> **EXTRACT**:
::::::
Anyone from CT will know Sally's Pizza. Best pizza in the world. I drive the 4 hours each way just for a few slices. 100% honest.


----------



## Againsthecurent

I'm not big on pizza. My kids are so we have it every once in a while. I am also no where near being a vegitarian. I couldn't do that, I like my meat too much and any meat lovers pizza is fine by me. Home made pizza is the best, put what you want on it. All meats, extra cheese, black and green olives, mushrooms, peppers, and some onions.


----------



## 207lauras

now that must be some good pizza! 
has anyone been to flatbread pizza co.? oooooohhhh jays equilibrium with goat cheese, onions, kalamata olives.......
any day of the week, no matter the cost, THAT is real pizza, with a cold new castle........ok i am drooling again!


----------



## COM

In the summertime I like to make pizza on the grill. I get some pizza dough and fixings and mix stuff up. Then throw it on the grill for a few minutes until the cheese melts and the bread cooks up. Great for garden parties too.

Oh yeah, and if given the chance, head up to Montreal for some Flamm. Les Tres Brasseurs Flamm and home-made beer.


----------



## StripesAndFins

Tony's pizza is the best. I always get Meatballs on mine. That is the best 

I want some now


----------



## trashion

I doubt Pizza Hut pizza can REALLY compare to delicious handmade/local pizzeria stuff. The ingredients probably all come pre-cooked and flash-frozen, then are rewarmed and slapped together for the customer. I worked at a Subway, and they can say that the bread is baked there all they want...it's definitely not.

Homemade/handmade pizza from scratch=wonderful.


----------



## Againsthecurent

I like it because my kids have a blast making their own. Everyone gets what they want. Make the dough, lay out the fixins, and let them at it.


----------



## lohachata

properly done; pizza dough is made today for use tomorrow.. and any real quality shop knows that and adheres to it.i used to go to a shop that made enough dough for just so many pizzas.when they ran out of dough; they closed for the night..


----------



## Kurtfr0

Trasion Pizza Hut makes good pizza if you ask for a good one.

Sometimes they half-??? it.
::::::
> **DATA SHOWN**:
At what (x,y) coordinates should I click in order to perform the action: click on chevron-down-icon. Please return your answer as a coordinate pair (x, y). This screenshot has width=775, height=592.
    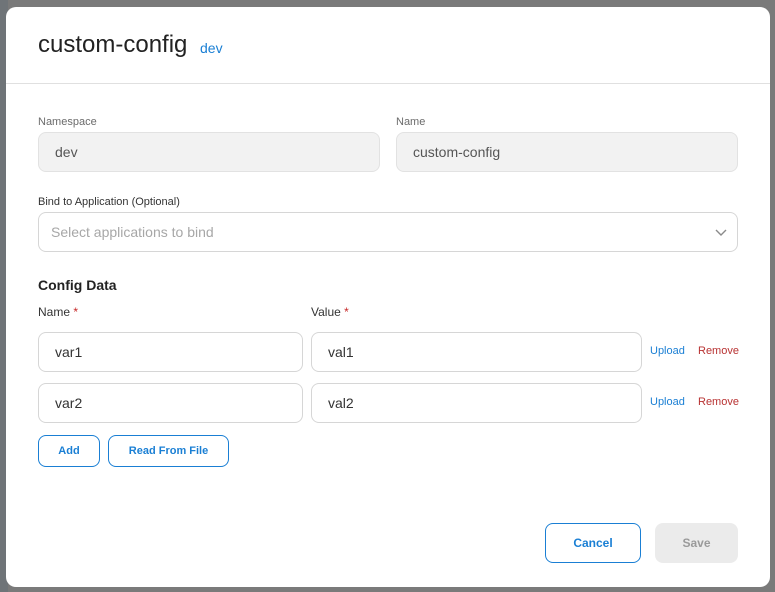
::::::
> **YOUR TASKS**:
**a)** In the pizza forum thread, how many hours each way does the first poster drive for Sally's Pizza?
**b)** Carry on the pizza forum thread from its last post.
You won't need the material for this.

> **EXPECTED RESULTS**:
**a)** 4 hours

**b)**
depends on the cook to be honest.


----------



## trashion

Hah, cook. The kid slapping together ingredients out of the freezer for minimum wage. Bah!

Real Pizza > Pizza Hut.


----------



## Kurtfr0

Sure. But hey, There a huge franchise, so they make good pizza obviously


----------



## Pareeeee

Lotsa Pepperoni, Lotsa Mozza, Lotsa Cheddar, Lotsa Mushrooms. Then I happy


----------



## smark

Need Pizza...


----------



## emc7

Pizza Hut is a huge chain and quality varies regionally and store to store. It can be good or bad, its never the best. Come to Chicago for good stuff. At least Pizza Hut never put boiled ekrich sausage on Pizza. I swear some people in Connecticut make pizza without a recipe.


----------



## FlatLine

I can't narrow it down to one pizza. My Dad used to own a store and made his own dough and such. It was amazing compared to anything else, even if I am bias. But I loved the pepperoni pizza he made. I also love Greek pizza with kalamata olives, garlic and feta. I also happen to enjoy a local buffalo chicken pizza which is nice and spicy and uses a blue cheese sauce.


----------



## jones57742

Folks: Although I am much more into smoked brisket and prime rib with caesar salad and french onion soup (both made from scratch of course):

Two Items:


*One - The Dough*

Blend 1/2 clove of garlic and 1/2 cup of mozzarella cheese in 1/4 cup of olive oil with the blender on puree;

Prepare the dough from scratch; add the above during preparation as well as 1/4 teaspoon of sugar and plenty yeast;

Knead the dough a bunch in like a KitchenAid mixer.

As loha indicated prepare the dough a day ahead and place in the refrigerator.


*Two - The Sauce*

In one small can of tomato sauce blend on puree:

1/2 clove of garlic;

1 small can of mushrooms which has been drained*;

1 small can of black olives which has been drained*;

1/2 teaspoon of oregano; and

1/4 cup of diced onions.


*I use the liquid in the preparation of the dough.

TR


----------



## Kurtfr0

mmm I might try that Jones

im starving now.


----------



## jones57742

Kurtfr0 said:


> mmm I might try that Jones
> im starving now.


Kurt:

This takes some time to prepare (as does the prime rib, caesar salad dressing and the french onion soup) but it really beats the best pizzas in Austin or San Antonio the recipes of which have been imported from YankeeLand.

TR


----------



## Knight~Ryder

justintrask said:


> I drive the 4 hours each way just for a few slices. 100% honest.


That is 8 hours out of your day and a full tank of gas for a few slices of pizza.


----------



## Kurtfr0

lol I don't think id travel 4 hours for pizza. unless i was rich and REAALLY bored.


----------



## lohachata

i wouldn't drive 4 hours for pizza..but i will drive to the other end of the county for an ice cream cone from fosters.


----------



## Kurtfr0

lmao. Ice cream I think I might consider and HOUR but not 4!


----------



## 207lauras

oooooh this post is EVIL dont get started on ice cream......There is this sushi place about 20 min away that does a banana tempura with green tea ice cream for dessert.... ok really, I am drooling AGAIN


----------



## FlatLine

By far the best ice cream is homemade, and I'm partial to the classic grape nut.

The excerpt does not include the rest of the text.